Found several bullets when I run the saw right through them, copper and lead are pretty soft and I never noticed it happened till I saw them in the wood. No damage to the chain just a neat thing to show people. One time I went to noodle a larger knotty log and found out that someone had gone nuts with a bag of 16d nails and drove them all over that log. Brand new chain and first cut with that saw after rebuilding it, took a while to get that chain straightened back out.


----------



## noodlewalker (Feb 5, 2017)

I would love to see some pictures of that-----i have a friend who goes on a camping trip every summer with his uncle and several other gun enthusiasts to a certain plot of forest land to shoot their arsenals at trees. they paint a red line at the top and bottom of an area on a tree (or several), then aim at the area between the lines and unload several rounds into them. he tells me they don't stop til they run out of bullets or the trees fall.... sounds like an awesome trip to me!!
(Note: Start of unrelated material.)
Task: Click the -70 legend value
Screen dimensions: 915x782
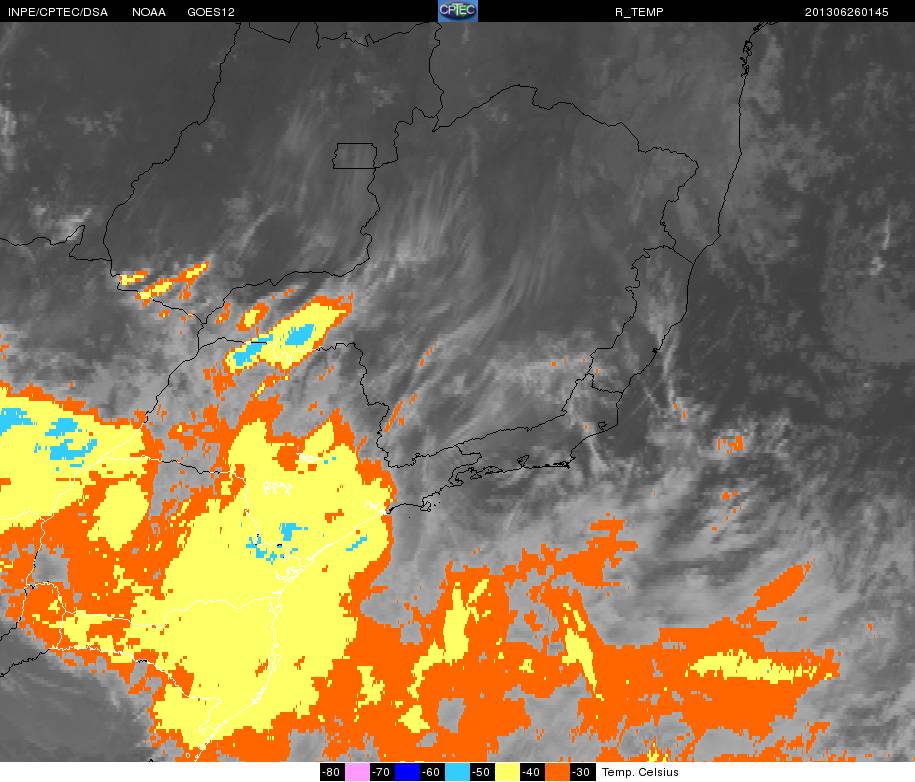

you must cut wood where he camps!!


----------



## blades (Apr 9, 2018)

When I was very young my dad would always come home with a tree for Christmas and most of the time a Whitetail as well. Years later I found out that he and my uncles would shoot the tops off a large trees.


----------



## old guy (Apr 9, 2018)

blades said:


> When I was very young my dad would always come home with a tree for Christmas and most of the time a Whitetail as well. Years later I found out that he and my uncles would shoot the tops off a large trees.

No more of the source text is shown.